If your product is an innovative healthcare platform, spend your tokens on the healthcare innovation. Use boring, proven technology for everything else — databases, message queues, deployment, monitoring.
When you spend innovation tokens on infrastructure, you're taking risk away from the parts of the system that actually differentiate your business.
What Makes Technology "Boring"
Boring technology isn't bad technology. It's technology that:
- Has been in production for years across many organizations
- Has well-understood failure modes — you know what can go wrong and how to fix it
- Has extensive documentation and community support — when you hit a problem at 2 AM, someone else has already solved it
- Has a large pool of engineers who know it — you can hire for it without training from scratch
PostgreSQL, Redis, RabbitMQ, Linux, Nginx — these are boring in the best possible way. They won't trend on Hacker News, but they'll run your production systems for years without drama.
The Cost of Excitement
Exciting technology has hidden costs that rarely appear in the evaluation:
Learning curve. Your team needs to develop expertise from scratch. This takes months and costs real productivity.

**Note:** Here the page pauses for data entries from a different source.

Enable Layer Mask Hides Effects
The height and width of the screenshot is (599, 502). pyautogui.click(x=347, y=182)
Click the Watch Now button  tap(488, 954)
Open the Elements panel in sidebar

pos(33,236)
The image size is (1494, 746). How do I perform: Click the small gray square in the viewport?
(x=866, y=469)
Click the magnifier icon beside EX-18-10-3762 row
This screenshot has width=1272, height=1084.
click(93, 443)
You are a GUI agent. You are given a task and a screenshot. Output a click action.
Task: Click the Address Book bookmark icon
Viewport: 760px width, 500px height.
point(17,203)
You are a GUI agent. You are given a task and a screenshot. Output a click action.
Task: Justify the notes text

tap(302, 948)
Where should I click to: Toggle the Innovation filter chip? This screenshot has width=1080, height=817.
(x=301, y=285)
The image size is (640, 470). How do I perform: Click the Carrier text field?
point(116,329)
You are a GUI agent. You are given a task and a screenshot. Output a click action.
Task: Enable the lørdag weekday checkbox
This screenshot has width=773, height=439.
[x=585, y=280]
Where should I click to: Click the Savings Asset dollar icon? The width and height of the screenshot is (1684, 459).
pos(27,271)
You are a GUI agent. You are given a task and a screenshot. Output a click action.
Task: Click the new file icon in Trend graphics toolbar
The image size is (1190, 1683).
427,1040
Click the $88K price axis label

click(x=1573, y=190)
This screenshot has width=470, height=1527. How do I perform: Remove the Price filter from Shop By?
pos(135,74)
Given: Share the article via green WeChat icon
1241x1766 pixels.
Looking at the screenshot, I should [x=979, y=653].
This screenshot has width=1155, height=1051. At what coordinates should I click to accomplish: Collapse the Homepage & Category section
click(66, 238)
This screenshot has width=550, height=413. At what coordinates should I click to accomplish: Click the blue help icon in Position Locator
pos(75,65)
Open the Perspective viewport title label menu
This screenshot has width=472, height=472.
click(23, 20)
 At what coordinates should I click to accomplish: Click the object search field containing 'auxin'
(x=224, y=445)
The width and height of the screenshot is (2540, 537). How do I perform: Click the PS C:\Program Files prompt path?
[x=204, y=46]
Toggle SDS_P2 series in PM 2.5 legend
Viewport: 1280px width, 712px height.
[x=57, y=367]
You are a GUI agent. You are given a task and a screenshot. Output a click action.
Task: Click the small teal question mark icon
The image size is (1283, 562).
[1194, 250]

Unknown failure modes. You'll discover how the technology breaks in production, the hard way, because fewer organizations have battle-tested it.
Limited community knowledge. When you search for an error message, you find a GitHub issue from 3 months ago with no response.
Migration complexity. If the technology doesn't work out, migrating away is expensive. You've now built an entire system around something that might not survive.
Hiring friction. Finding engineers with experience in niche technology is harder and more expensive.
When to Use Exciting Technology
I'm not a Luddite. There are legitimate reasons to adopt new technology:
The boring option genuinely can't solve the problem. If you need real-time streaming of millions of events per second, PostgreSQL's LISTEN/NOTIFY isn't going to cut it. That's a valid use of an innovation token.
The team has deep expertise. If your team has production experience with the new technology from previous roles, the risk is significantly lower.
The technology has a clear, proven migration path. Can you adopt it incrementally? Can you run it alongside the existing solution? Can you roll back if it doesn't work?
The benefits are overwhelming and measurable. Not "it might be faster" but "we've benchmarked it and it's 10x faster for our specific workload."
My Decision Framework
When evaluating technology choices, I ask:
- What problem are we solving?
- Can a boring solution solve it?
- If not, what's the simplest solution that can?
- What's the operational cost of running this in production?
- Can we hire engineers who know this?
- What's our exit strategy if it doesn't work out?
Most of the time, the boring solution wins. And that's a good thing. Boring technology lets you focus your energy on the problems that actually matter to your business.
Save your excitement for the product. Let the infrastructure be boring.